Sanzenbacher finished his senior season in 2010 as the Buckeyes leading receiver. He led all Buckeyes with 55 receptions, 948 receiving yards, and 11 receiving touchdowns. In week 4, Sanzenbacher had a break-out game with four receiving touchdowns against Eastern Michigan, tying the OSU record for most receiving touchdowns in a game. Sanzenbacher earned first-team All-Big Ten honors. At the team banquet, Sanzenbacher was voted as the team's most valuable player as well as the Bo Rein Award winner as the team's most inspirational player. Coach Jim Tressel revealed that, for the first time he could recall, one player won both of the team's top awards and won them by a landslide.

===Statistics===

|  | Receiving |  |  |  |  |  |  |
| Year | Rec | Yds | Yd/Rec | Tds |
| 2007 | 12 | 89 | 7.4 | 1 |
| 2008 | 21 | 272 | 13.0 | 1 |
| 2009 | 36 | 570 | 15.8 | 6 |
| 2010 | 55 | 948 | 17.2 | 11 |
| Total | 121 | 1820 | 15.0 | 19 |
Source: Big Ten Network

==Professional career==

===Chicago Bears===
Sanzenbacher was signed by the Chicago Bears as an undrafted free agent following the 2011 NFL draft on July 26, 2011. Sanzenbacher finished his rookie season in the NFL with 27 receptions going for 276 yards and 3 receiving touchdowns, making him the first undrafted Bears rookie to score more than one touchdown since Dennis McKinnon in 1983.

Sanzenbacher's spot with the team was initially in doubt for the season after the Bears acquired Brandon Marshall, Alshon Jeffery, Eric Weems, and Rashied Davis. However, Sanzenbacher would eventually make the 53-man roster as the sixth receiver.

The Bears waived Sanzenbacher on December 24, 2012.

===Cincinnati Bengals===
The Cincinnati Bengals signed Sanzenbacher on December 25, 2012. On March 5, 2014, the Bengals offered him a tender. He signed his tender on April 8.

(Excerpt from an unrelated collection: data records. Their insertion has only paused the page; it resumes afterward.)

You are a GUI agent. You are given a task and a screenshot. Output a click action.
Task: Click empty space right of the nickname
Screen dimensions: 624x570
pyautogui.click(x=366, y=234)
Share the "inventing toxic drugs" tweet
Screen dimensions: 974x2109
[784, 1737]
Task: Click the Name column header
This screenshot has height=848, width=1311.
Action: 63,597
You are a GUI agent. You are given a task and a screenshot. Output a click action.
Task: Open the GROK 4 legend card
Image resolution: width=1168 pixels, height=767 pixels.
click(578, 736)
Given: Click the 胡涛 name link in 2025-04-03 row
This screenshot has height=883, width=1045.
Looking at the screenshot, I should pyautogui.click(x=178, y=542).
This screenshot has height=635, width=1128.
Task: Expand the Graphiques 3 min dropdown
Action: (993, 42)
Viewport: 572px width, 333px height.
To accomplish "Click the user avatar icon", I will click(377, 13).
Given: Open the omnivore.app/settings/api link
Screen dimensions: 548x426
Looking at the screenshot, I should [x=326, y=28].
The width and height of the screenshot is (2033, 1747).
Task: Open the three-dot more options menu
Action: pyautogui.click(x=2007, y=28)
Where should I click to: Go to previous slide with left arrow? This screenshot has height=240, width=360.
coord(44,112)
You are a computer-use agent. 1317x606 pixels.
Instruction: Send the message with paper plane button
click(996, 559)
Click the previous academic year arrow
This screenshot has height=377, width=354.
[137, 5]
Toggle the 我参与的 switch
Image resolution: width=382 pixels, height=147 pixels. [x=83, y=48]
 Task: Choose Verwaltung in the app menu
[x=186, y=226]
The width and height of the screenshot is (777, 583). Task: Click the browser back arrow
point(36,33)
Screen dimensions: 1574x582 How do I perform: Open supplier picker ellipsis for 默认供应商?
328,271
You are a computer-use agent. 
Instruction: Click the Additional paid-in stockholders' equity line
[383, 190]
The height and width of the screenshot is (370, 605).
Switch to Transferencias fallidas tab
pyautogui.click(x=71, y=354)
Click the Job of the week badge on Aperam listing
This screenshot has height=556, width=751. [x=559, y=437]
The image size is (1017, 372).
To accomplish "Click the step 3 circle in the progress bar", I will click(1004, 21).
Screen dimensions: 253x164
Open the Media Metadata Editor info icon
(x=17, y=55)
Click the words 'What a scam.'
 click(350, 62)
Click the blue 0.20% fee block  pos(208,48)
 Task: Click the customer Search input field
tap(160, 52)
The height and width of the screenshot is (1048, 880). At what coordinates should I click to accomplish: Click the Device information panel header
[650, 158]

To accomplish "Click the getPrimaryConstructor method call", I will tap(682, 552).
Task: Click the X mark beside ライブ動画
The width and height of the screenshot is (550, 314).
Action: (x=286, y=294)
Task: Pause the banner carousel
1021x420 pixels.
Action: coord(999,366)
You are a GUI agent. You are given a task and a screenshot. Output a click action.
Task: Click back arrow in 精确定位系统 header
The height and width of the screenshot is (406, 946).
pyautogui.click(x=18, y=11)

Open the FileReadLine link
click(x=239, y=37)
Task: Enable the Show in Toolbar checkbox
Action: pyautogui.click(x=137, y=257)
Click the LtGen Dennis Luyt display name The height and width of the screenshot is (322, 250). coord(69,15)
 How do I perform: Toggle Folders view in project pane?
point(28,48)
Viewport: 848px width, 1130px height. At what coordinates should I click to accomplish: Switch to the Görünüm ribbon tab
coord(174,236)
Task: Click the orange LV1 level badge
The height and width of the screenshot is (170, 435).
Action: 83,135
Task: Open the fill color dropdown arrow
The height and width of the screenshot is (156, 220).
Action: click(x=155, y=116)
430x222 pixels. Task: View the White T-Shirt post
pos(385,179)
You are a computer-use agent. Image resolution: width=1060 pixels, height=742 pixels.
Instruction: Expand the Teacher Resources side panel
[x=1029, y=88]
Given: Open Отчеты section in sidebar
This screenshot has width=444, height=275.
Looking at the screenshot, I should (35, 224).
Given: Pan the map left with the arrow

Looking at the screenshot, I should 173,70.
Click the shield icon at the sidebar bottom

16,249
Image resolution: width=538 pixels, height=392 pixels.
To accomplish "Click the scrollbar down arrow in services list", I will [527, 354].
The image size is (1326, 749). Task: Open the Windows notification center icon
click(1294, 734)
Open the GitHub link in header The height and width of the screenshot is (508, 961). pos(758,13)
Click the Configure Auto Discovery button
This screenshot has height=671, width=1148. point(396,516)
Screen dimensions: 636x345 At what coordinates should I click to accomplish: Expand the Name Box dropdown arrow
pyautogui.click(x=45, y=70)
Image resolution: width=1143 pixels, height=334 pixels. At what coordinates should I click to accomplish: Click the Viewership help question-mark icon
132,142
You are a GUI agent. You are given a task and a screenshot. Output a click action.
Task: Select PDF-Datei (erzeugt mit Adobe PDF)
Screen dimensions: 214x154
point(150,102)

On December 28, 2014, Sanzenbacher recorded his first career interception, picking off a pass by Pittsburgh Steelers punter Brad Wing on a fake punt.

==Post-playing career==
Sanzenbacher was a reporter for 2 years with the CBS affiliate in his hometown, Toledo, OH - WTOL-TV following his time in the NFL.

He then moved on to be the Director of Admission at his alma mater, Toledo Central Catholic High School. Sanzenbacher currently works at 97.1 The Fan and Boren Brothers Waste Management.

On August 14, 2021 Sanzenbacher married Allie Hausfeld.